#### [取り組む課題]
次に示す『収容所群島 2』の書籍ページの全文を、一字も変えずにもう一度書きなさい。

#### [掲載文]
******************************

収容所群島 2: 1918-1956文学的考察 (新潮文庫 ソ 2-8)

  • 新潮社 (1975年2月1日発売)
4.00
  • (5)
  • (0)
  • (5)
  • (0)
  • (0)
本棚登録 : 42
感想 : 2
5

1は逮捕までの流れからその時期の法律についてのことが書かれていました。
2も最初の方は法律の話です。どうやって大量の逮捕者を出すために工夫(!)されていったかや、如何にスムーズに拷問から銃殺まで進めることができるような法整備を整えていったかなど。
拷問も粛清も、大概の国なら過去してきたことではあるでしょうが、それにしてもこれは人数がすごすぎて比べものにもなりません。

******************************

#### [提示データ]
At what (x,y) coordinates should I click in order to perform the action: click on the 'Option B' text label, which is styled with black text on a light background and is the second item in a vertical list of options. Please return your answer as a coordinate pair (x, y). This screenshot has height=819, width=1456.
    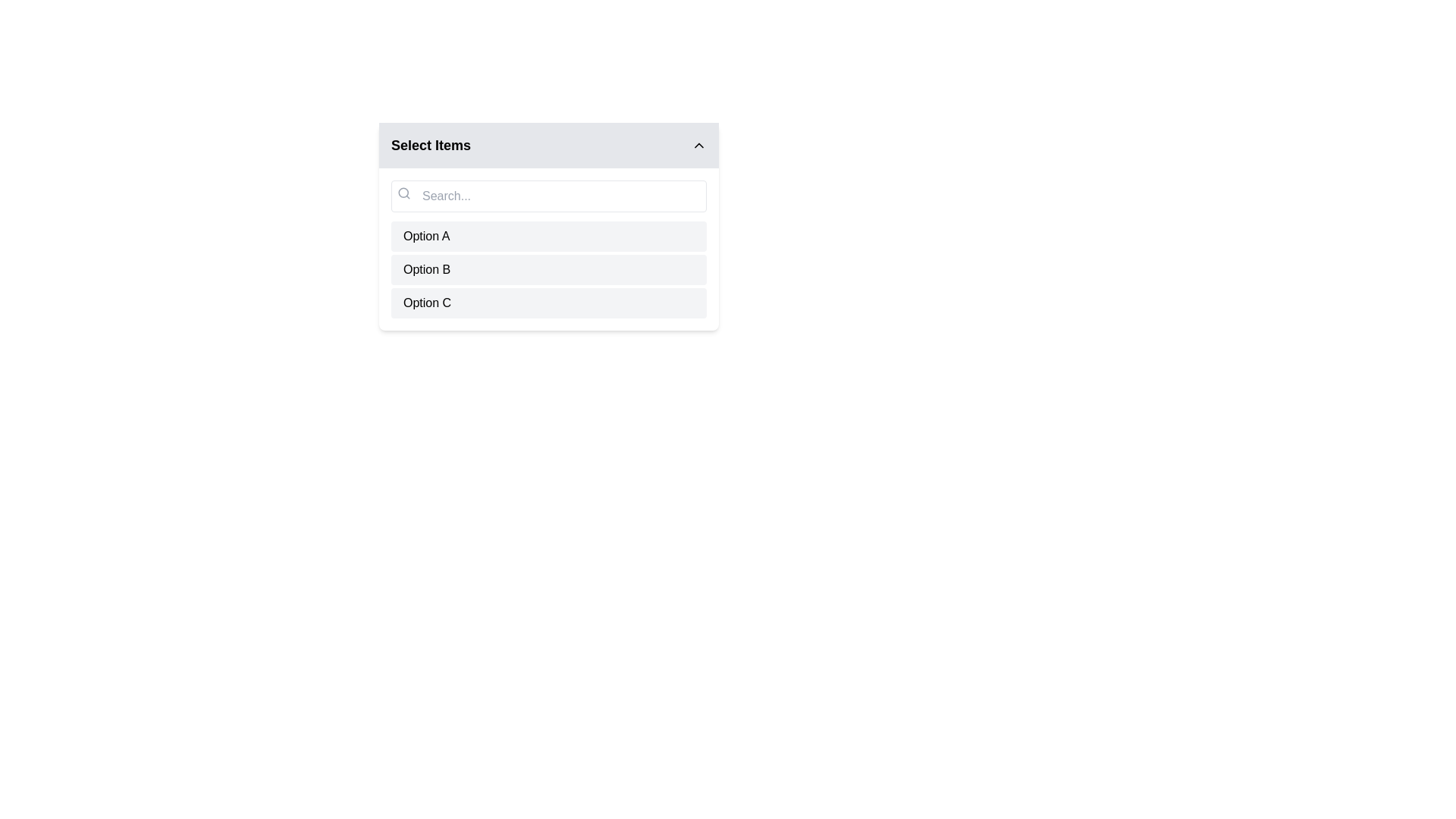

******************************

#### [記述解答]
収容所群島 2: 1918-1956文学的考察 (新潮文庫 ソ 2-8)

  • 新潮社 (1975年2月1日発売)
4.00
  • (5)
  • (0)
  • (5)
  • (0)
  • (0)
本棚登録 : 42
感想 : 2
5

1は逮捕までの流れからその時期の法律についてのことが書かれていました。
2も最初の方は法律の話です。どうやって大量の逮捕者を出すために工夫(!)されていったかや、如何にスムーズに拷問から銃殺まで進めることができるような法整備を整えていったかなど。
拷問も粛清も、大概の国なら過去してきたことではあるでしょうが、それにしてもこれは人数がすごすぎて比べものにもなりません。